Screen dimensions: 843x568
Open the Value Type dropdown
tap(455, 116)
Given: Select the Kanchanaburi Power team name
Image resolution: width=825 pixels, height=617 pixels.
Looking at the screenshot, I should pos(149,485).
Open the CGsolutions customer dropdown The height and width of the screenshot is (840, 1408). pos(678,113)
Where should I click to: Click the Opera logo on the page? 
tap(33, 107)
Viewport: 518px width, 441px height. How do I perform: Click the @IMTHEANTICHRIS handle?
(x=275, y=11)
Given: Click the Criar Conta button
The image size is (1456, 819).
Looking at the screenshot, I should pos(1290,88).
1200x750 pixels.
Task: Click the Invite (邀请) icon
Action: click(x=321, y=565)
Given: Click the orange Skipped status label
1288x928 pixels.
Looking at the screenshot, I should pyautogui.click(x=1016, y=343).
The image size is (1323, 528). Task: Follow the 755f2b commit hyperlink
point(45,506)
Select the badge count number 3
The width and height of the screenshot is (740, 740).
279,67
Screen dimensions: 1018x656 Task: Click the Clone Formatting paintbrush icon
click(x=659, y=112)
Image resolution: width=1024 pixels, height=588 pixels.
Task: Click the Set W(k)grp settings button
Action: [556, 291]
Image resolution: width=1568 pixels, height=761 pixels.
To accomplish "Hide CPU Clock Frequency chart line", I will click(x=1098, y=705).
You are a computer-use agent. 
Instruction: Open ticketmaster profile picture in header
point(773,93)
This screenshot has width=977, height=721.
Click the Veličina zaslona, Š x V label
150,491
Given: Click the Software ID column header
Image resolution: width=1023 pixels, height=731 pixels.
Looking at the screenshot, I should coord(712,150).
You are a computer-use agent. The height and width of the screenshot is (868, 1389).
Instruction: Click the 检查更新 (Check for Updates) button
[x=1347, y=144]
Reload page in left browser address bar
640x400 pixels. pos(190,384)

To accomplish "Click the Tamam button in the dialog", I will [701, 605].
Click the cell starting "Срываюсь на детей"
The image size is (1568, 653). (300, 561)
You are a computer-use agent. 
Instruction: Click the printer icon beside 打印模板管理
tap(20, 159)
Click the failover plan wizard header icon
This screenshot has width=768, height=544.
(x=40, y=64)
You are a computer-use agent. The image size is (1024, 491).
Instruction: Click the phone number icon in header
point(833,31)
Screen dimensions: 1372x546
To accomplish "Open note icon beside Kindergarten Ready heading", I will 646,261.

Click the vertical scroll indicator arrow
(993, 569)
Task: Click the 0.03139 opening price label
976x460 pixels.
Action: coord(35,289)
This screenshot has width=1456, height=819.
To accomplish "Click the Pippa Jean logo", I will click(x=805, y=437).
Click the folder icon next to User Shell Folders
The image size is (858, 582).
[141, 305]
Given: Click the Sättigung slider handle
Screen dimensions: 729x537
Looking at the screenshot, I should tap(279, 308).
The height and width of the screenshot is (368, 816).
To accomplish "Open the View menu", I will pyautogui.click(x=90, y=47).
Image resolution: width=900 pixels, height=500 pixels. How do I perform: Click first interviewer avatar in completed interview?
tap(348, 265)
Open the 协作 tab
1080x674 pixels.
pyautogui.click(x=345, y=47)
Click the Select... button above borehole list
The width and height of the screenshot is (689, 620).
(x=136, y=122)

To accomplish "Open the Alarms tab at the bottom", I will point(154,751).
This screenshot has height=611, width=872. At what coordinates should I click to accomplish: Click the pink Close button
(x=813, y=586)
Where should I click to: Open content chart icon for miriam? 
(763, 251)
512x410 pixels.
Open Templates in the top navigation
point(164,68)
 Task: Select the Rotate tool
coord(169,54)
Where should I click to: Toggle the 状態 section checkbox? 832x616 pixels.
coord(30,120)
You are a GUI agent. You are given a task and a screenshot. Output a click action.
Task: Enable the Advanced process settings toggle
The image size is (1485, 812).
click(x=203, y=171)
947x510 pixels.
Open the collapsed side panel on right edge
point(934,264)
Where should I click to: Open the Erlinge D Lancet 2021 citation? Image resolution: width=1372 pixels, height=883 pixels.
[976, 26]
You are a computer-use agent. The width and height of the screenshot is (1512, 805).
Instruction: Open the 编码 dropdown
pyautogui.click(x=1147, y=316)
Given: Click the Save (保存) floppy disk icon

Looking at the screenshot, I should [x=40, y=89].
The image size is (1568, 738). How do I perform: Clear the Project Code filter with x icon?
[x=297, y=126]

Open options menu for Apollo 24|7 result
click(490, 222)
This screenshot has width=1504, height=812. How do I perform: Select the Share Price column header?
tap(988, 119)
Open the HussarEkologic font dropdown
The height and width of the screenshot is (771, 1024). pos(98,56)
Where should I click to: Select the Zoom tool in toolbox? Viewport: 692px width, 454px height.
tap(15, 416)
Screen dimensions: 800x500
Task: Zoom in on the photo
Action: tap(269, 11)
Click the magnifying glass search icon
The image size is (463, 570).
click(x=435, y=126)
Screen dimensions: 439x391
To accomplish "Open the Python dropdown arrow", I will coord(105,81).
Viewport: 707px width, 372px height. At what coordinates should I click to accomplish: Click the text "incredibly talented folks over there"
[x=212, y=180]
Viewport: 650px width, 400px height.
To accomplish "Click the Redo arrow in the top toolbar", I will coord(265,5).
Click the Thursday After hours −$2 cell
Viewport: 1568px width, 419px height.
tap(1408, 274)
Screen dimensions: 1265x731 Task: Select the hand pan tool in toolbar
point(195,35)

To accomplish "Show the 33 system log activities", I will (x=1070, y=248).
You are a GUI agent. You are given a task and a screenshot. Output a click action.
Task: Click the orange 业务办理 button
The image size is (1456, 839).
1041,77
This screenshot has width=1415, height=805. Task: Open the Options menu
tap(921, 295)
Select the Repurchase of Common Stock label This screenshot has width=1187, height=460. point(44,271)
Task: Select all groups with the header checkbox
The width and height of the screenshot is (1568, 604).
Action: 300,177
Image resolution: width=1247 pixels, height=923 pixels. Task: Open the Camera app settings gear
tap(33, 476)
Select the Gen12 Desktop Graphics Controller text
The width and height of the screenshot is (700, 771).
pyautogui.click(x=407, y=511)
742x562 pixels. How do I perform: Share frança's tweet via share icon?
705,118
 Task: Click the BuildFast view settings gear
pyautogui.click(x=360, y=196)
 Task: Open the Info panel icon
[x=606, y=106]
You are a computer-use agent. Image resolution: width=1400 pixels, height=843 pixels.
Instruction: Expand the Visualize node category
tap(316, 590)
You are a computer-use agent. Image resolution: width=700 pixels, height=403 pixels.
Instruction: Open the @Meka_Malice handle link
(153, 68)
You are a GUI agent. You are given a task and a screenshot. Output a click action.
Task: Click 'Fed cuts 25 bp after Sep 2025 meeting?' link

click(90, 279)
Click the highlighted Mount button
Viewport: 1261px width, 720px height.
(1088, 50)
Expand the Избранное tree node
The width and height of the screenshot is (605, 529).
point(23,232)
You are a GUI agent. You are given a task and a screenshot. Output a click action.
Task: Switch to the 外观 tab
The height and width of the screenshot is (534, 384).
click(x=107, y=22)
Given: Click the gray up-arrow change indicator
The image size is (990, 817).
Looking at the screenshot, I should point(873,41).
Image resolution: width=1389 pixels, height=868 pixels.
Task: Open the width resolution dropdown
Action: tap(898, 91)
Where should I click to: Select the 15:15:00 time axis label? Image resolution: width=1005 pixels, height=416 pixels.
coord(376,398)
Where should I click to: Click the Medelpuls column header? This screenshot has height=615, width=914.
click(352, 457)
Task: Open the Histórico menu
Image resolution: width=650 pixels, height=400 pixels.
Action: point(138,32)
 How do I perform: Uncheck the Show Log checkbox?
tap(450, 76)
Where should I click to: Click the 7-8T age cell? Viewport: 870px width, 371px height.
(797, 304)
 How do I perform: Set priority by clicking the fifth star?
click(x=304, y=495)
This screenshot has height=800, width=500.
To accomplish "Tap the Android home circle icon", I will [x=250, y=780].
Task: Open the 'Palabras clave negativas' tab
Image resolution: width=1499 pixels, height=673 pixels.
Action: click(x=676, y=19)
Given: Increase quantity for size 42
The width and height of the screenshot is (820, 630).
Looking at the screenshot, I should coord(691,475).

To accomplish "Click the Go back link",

WRITTEN INSTRUCTION: Put the records above into a Markdown table with the columns "No." and "Text," starting with the line that contains "Viewport: 518px width, 441px" and going through the line that contains "will click(x=1098, y=705).", both included. Number each line in order and leave out blank lines.

REPLY:
| No. | Text |
|---|---|
| 1 | Viewport: 518px width, 441px height. How do I perform: Click the @IMTHEANTICHRIS handle? |
| 2 | (x=275, y=11) |
| 3 | Given: Click the Criar Conta button |
| 4 | The image size is (1456, 819). |
| 5 | Looking at the screenshot, I should pos(1290,88). |
| 6 | 1200x750 pixels. |
| 7 | Task: Click the Invite (邀请) icon |
| 8 | Action: click(x=321, y=565) |
| 9 | Given: Click the orange Skipped status label |
| 10 | 1288x928 pixels. |
| 11 | Looking at the screenshot, I should pyautogui.click(x=1016, y=343). |
| 12 | The image size is (1323, 528). Task: Follow the 755f2b commit hyperlink |
| 13 | point(45,506) |
| 14 | Select the badge count number 3 |
| 15 | The width and height of the screenshot is (740, 740). |
| 16 | 279,67 |
| 17 | Screen dimensions: 1018x656 Task: Click the Clone Formatting paintbrush icon |
| 18 | click(x=659, y=112) |
| 19 | Image resolution: width=1024 pixels, height=588 pixels. |
| 20 | Task: Click the Set W(k)grp settings button |
| 21 | Action: [556, 291] |
| 22 | Image resolution: width=1568 pixels, height=761 pixels. |
| 23 | To accomplish "Hide CPU Clock Frequency chart line", I will click(x=1098, y=705). |